## Directions for this task:
Among the entries below, find the lines that contain the string "screenshot". State only how many there are.

## Given data:
----

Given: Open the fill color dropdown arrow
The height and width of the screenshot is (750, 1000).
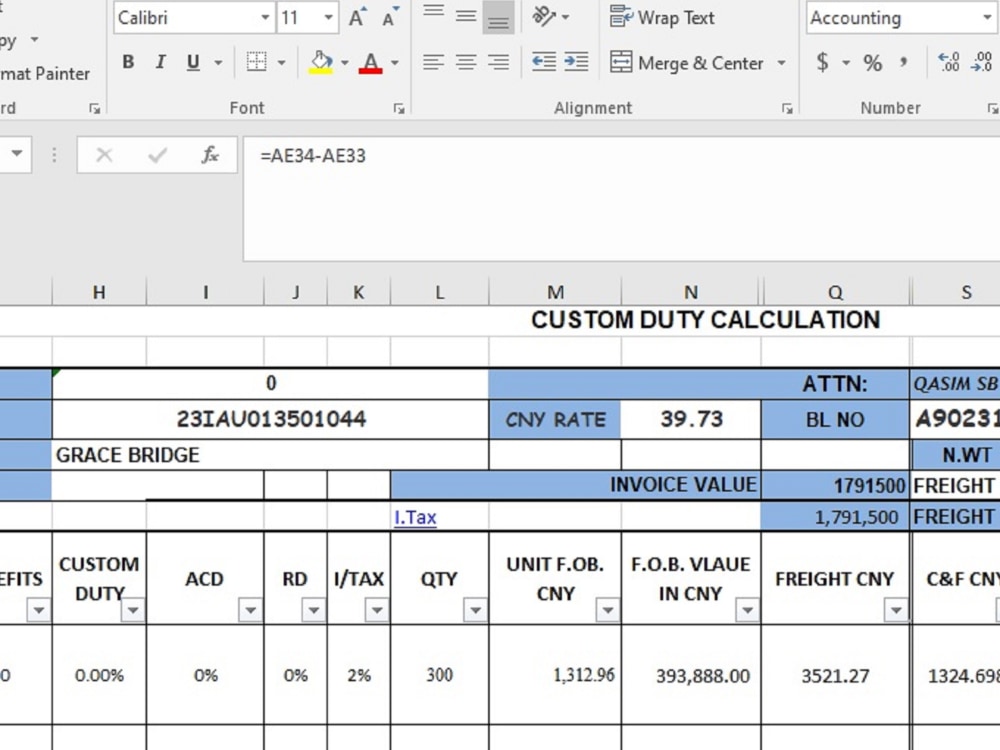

----

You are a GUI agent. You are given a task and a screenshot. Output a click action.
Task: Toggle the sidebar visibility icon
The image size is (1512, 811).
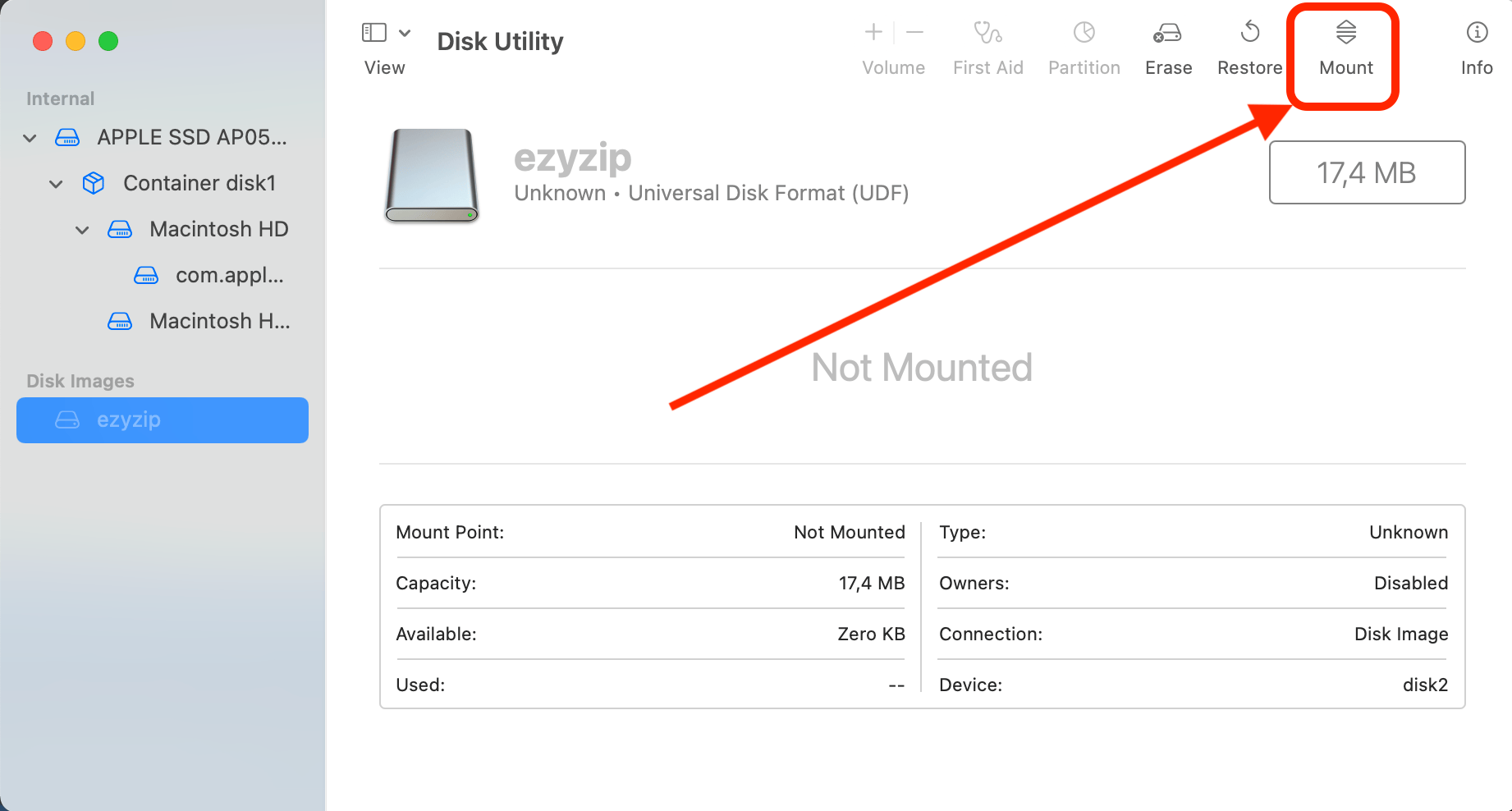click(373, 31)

----

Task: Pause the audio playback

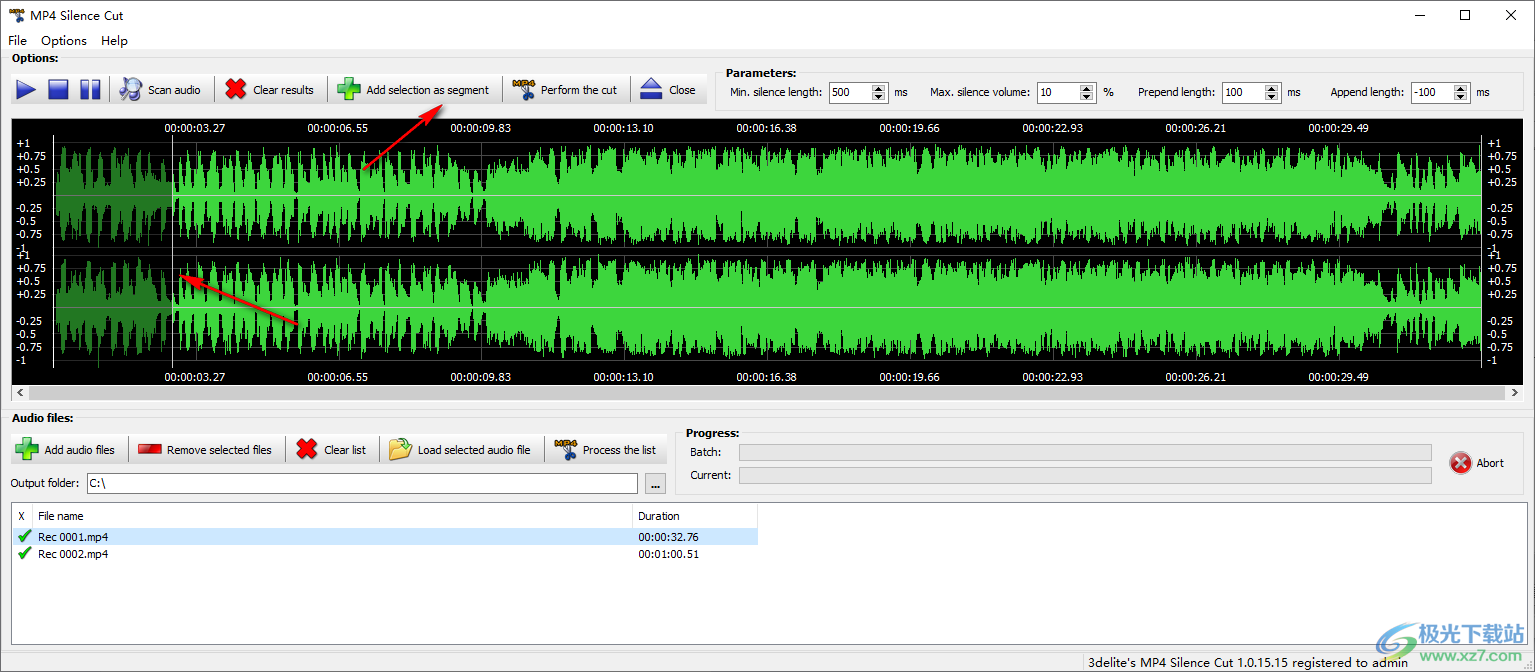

----

## Response to the task:
2